目的探討骨橋蛋白在體重不一致性雙胎胎盤中的表達(dá)變化。方法用W estern blotting及實時熒光定量PCR檢測雙胎盤胎盤中的骨橋蛋白的表達(dá)。結(jié)果體重不一致DCDA雙胎的小胎與大胎胎盤比較，Western blotting結(jié)果顯示，體重不一致DCDA雙胎的小胎與大胎胎盤比較，胎盤中蛋白表達(dá)明顯減少（0.31±0.09 VS 0.62±0.08，t＝－4.182，P＝0.001），體重一致DCDA雙胎胎盤間OPN蛋白表達(dá)無明顯差異（0.62±0.16 VS 0.68±0.13，t＝－1.687，P＝0.724）；實時熒光定量PCR結(jié)果顯示，體重不一致DCDA雙胎的小胎與大胎胎盤比較，胎盤中OPnm RNA表達(dá)明顯減少（0.61±0.28 V S 1.01±0.12，t＝3.087，P＝0.014），體重一致DCDA雙胎胎盤間OPnm RNA表達(dá)無明顯差異（0.98± 0.18 V S 1.02±0.11，t＝1.884，P＝0.464）。
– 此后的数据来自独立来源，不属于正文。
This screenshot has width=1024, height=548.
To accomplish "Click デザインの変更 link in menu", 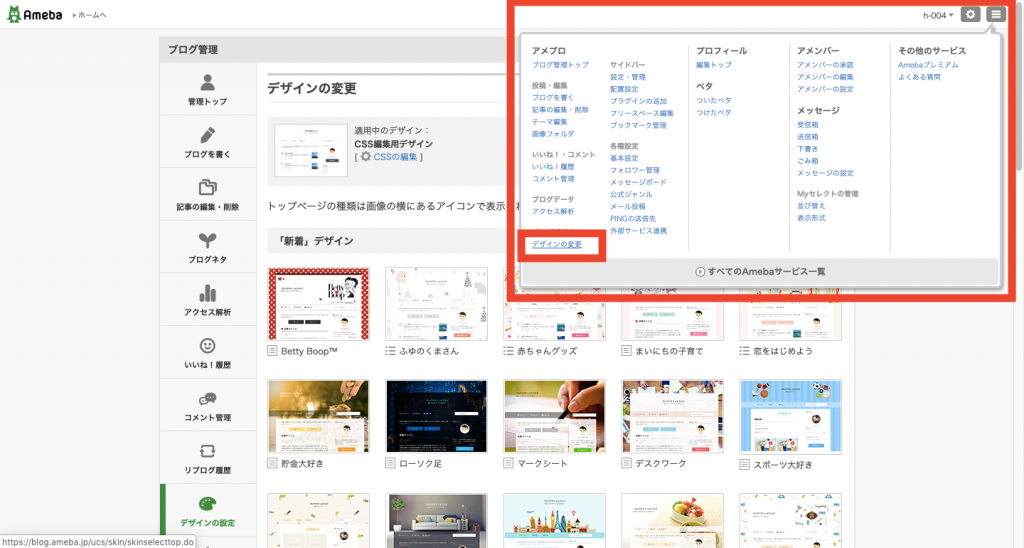I will [557, 245].
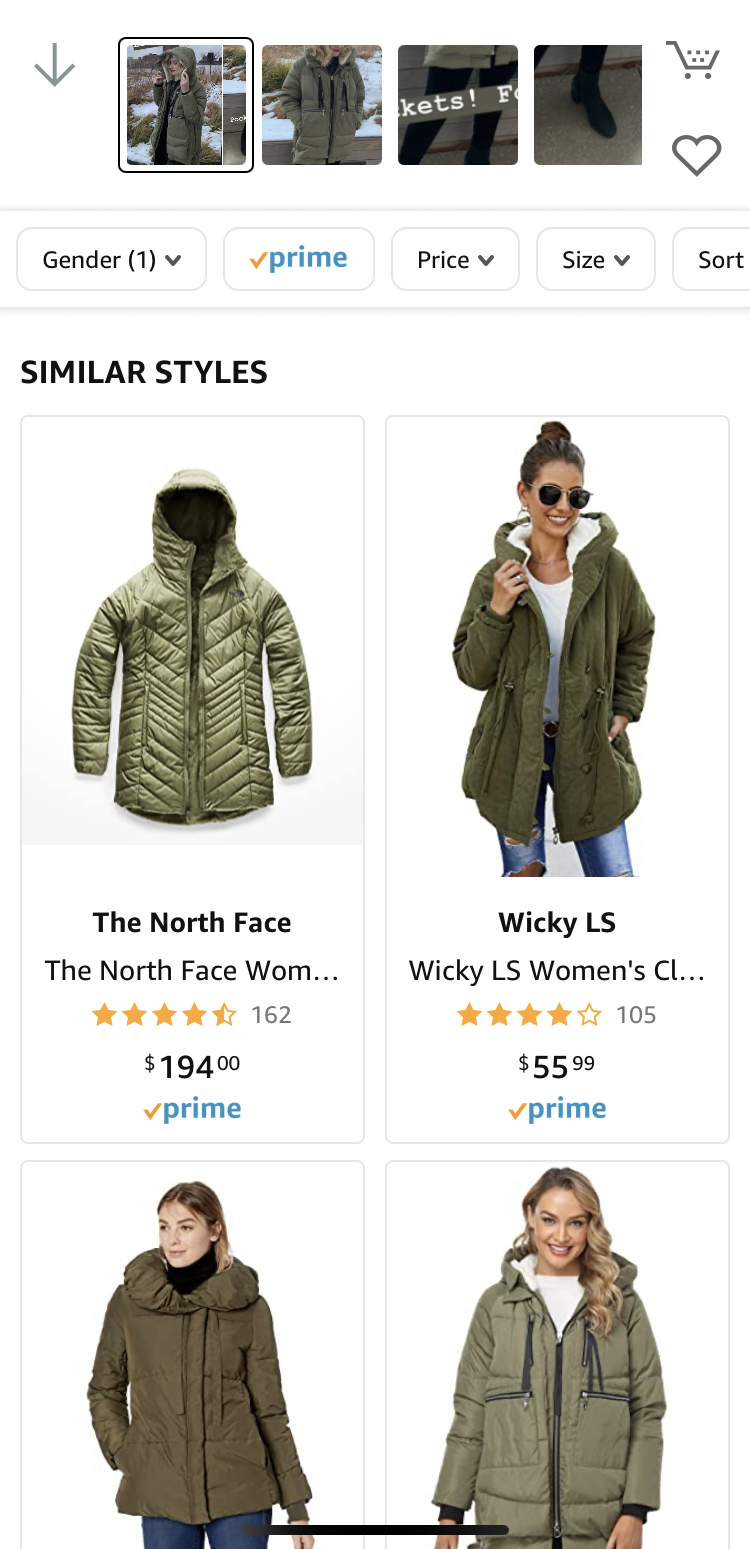Select the third thumbnail with caption text
The height and width of the screenshot is (1549, 750).
458,105
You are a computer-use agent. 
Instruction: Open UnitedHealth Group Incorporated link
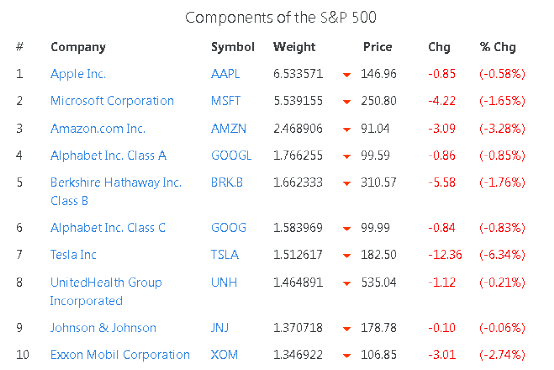[x=106, y=291]
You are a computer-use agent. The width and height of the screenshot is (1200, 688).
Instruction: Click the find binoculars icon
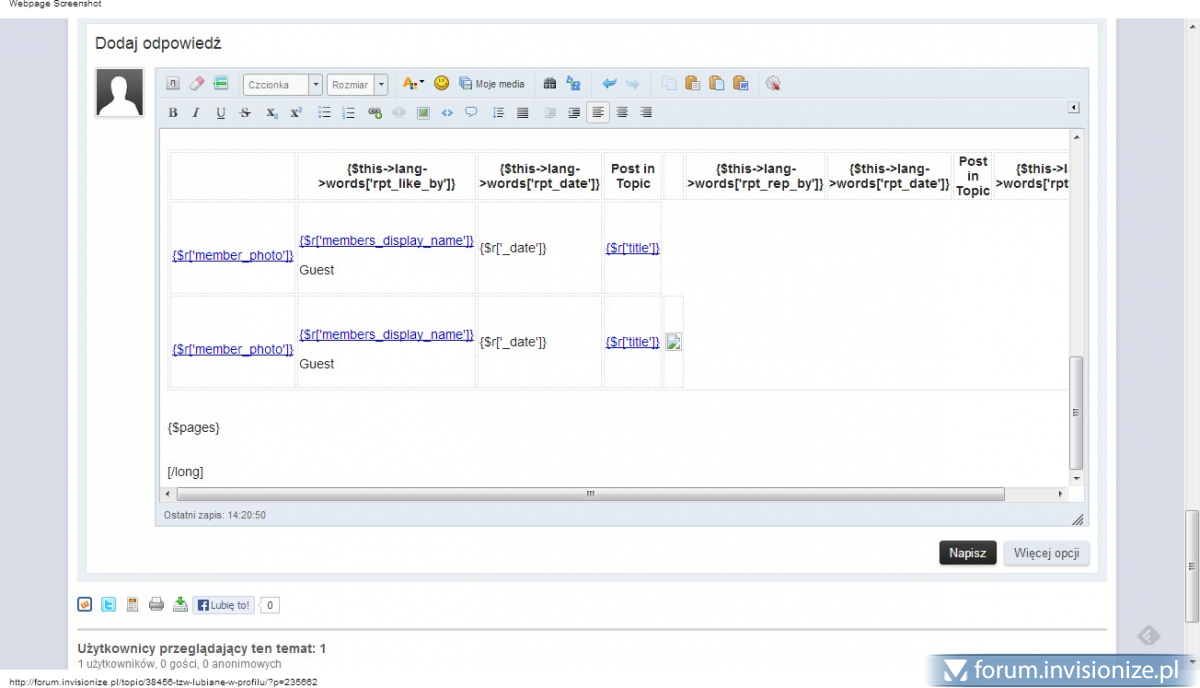pos(549,84)
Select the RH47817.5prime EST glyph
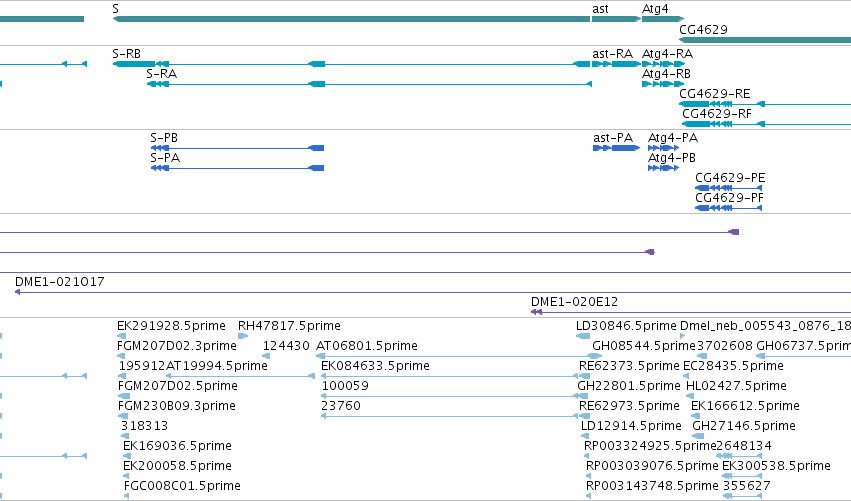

Western blotting顯示體重不一致MCDA的小胎與大胎比較，OPN蛋白表達(dá)顯著下降，（0.24±0.06 VS 0.73±0.18，t＝5.687，P＜0.001），體重一致MCDA雙胎胎盤間OPN蛋白表達(dá)無明顯差異（0.48±0.12 VS 0.42±0.15，t＝－1.687，P＝0.586）；實時熒光定量PCR結(jié)果顯示，體重不一致MCDA的小胎與大胎胎盤比較，OPnm RNA表達(dá)顯著下降，（0.46± 0.16 VS 1.01±0.09，t＝5.128，P＜0.001），生長一致MCDA雙胎胎盤間OPnm RNA表達(dá)無明顯差異（0.89±0.15 VS 0.95±0.22，t＝0.697，P＝0.564）。結(jié)論體重不一致性雙胎胎盤中的骨橋蛋白表達(dá)有顯著生差異，小胎胎盤骨橋蛋白的表達(dá)量明顯減少。

雙胎；骨橋蛋白；生長不一致；胎盤份額

隨著輔助生殖技術(shù)的發(fā)展，雙胎妊娠的發(fā)生率逐年升高。雙胎妊娠按絨毛膜性質(zhì)分為單絨毛膜（monochorionic dia mniotic，MCDA）雙胎和雙絨毛膜（dichorionic dia mniotic，DCDA）雙胎，大多數(shù)DCDA雙胎各自的胎盤獨立，可以直接判斷各自胎盤的大??；MCDA雙胎共用一個胎盤，兩胎胎盤間普遍存在著血管吻合，通過2個胎兒臍帶發(fā)出的動靜脈分支判斷各自所占的胎盤份額，MCDA和DCDA雙胎妊娠都可并發(fā)雙胎體重不一致。雙胎妊娠的母體環(huán)境及宮內(nèi)環(huán)境相似，但雙胎的表型可以不同，其中雙胎的出生體重差值超過20%被定義為雙胎體重不一致（discordanTTwin），雙胎體重不一致極有可能是各自胎盤功能差異所致。利用雙胎胎盤間互相對照進(jìn)行研究，可以最大限度地控制母體因素、遺傳因素及環(huán)境因素對胎兒發(fā)育的影響，單胎妊娠合并FGR受到母體、胎兒、胎盤因素這些因素的共同影響，僅部分單胎妊娠FGR是由胎盤功能障礙導(dǎo)致的。因此雙胎妊娠是研究胎盤發(fā)育的天然對照模型，有利于探索胎盤發(fā)育差異對胎兒體重的影響。體重不一致雙胎在臨床產(chǎn)科很常見，一般隨著雙胎間體重差異增加，圍生期死亡率也相應(yīng)增加。體重不一致雙胎的病因?qū)W，尤其是胎盤發(fā)育大小與雙胎出生體重的關(guān)系是目前雙胎研究的熱點［1，2］。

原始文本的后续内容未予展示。